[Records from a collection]
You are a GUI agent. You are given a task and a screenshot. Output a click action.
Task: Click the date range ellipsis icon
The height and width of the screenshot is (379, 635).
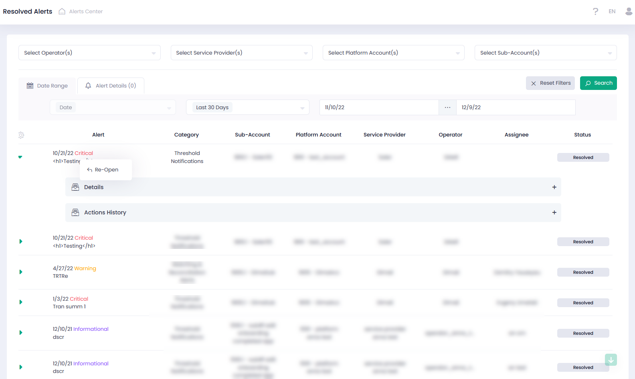click(x=447, y=108)
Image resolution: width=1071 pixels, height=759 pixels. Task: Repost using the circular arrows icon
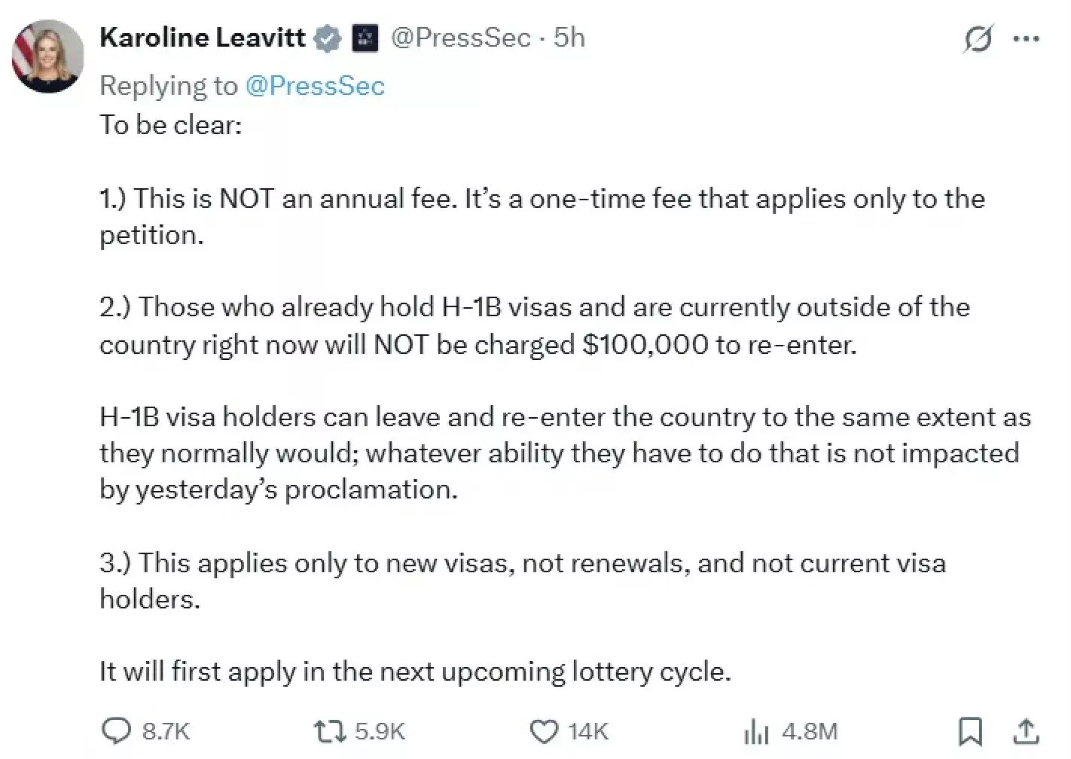[330, 731]
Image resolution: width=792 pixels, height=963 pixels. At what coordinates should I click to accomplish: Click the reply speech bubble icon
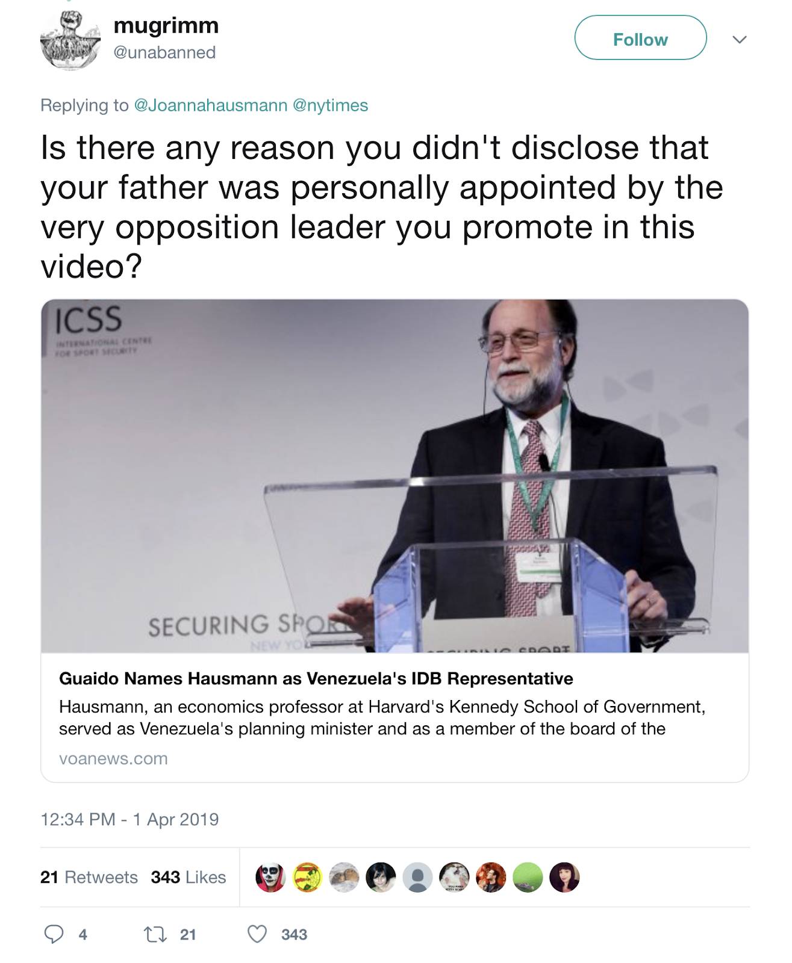[54, 934]
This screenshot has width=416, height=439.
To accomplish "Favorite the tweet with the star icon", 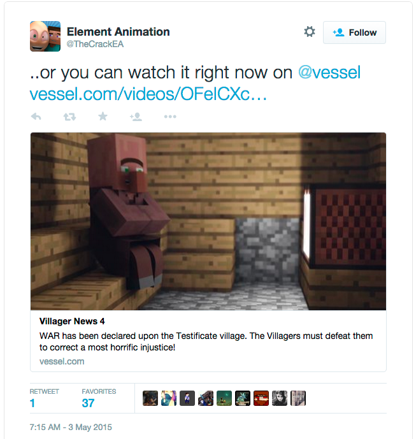I will 103,116.
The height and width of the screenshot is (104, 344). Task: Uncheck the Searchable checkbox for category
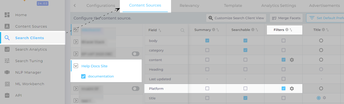[245, 50]
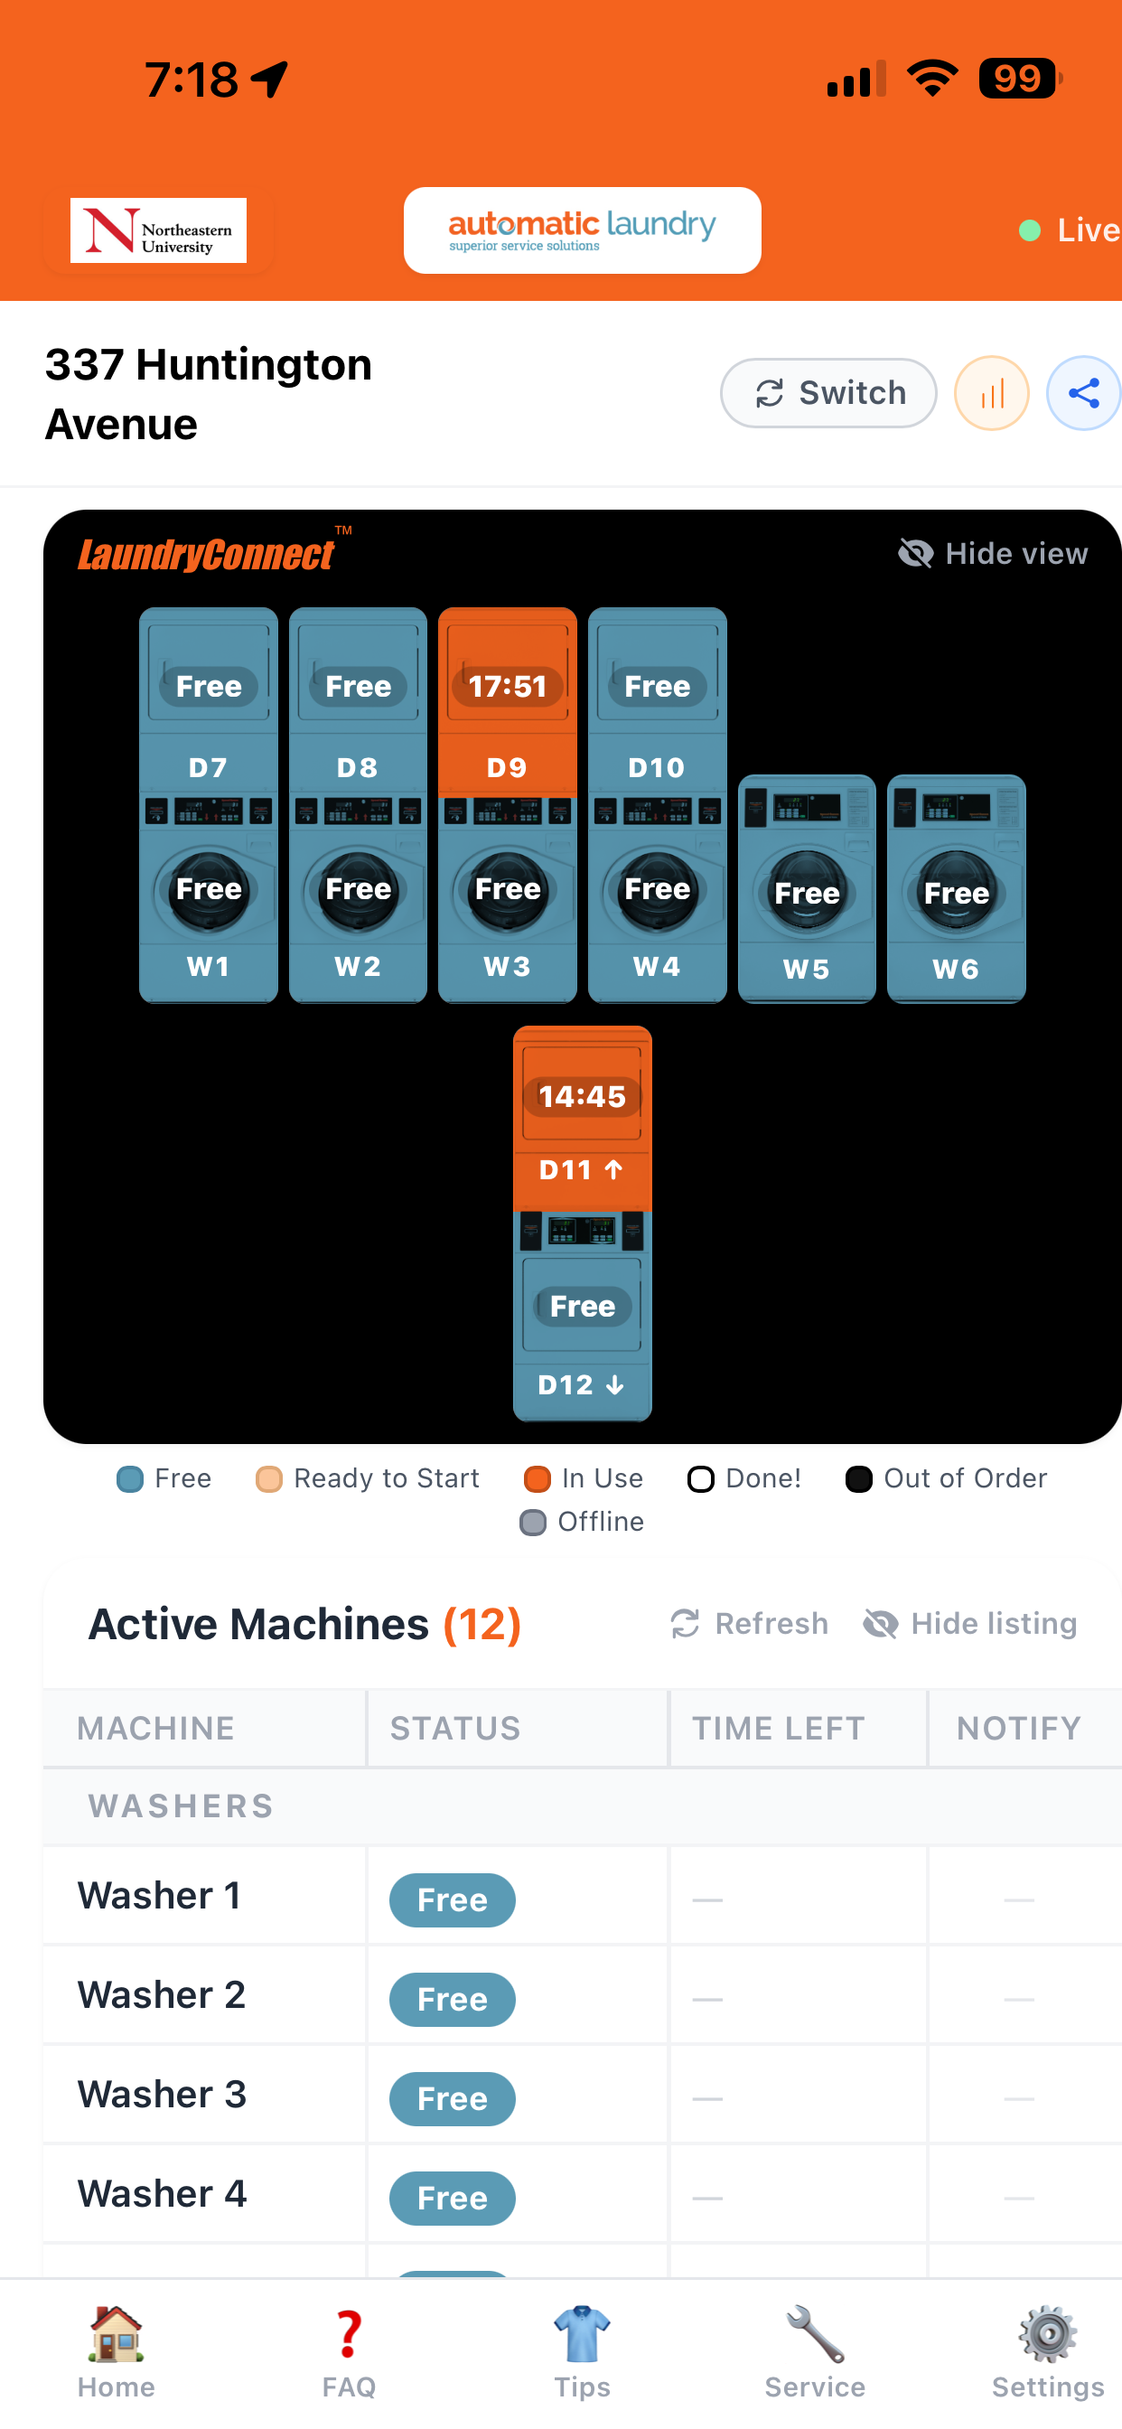Click Refresh in Active Machines
This screenshot has width=1122, height=2429.
coord(750,1623)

◆ Instructions to follow
Exactly the lines starting at the one above with "The height and width of the screenshot is (379, 635)." and ending at the one with "This screenshot has width=416, height=439." should be printed, and nothing else. Omit the pictures.

◆ Result
The height and width of the screenshot is (379, 635).
click(x=447, y=108)
Image resolution: width=1071 pixels, height=759 pixels. Task: Repost using the circular arrows icon
[330, 731]
Image resolution: width=792 pixels, height=963 pixels. At what coordinates should I click to accomplish: Click the reply speech bubble icon
[54, 934]
This screenshot has width=416, height=439.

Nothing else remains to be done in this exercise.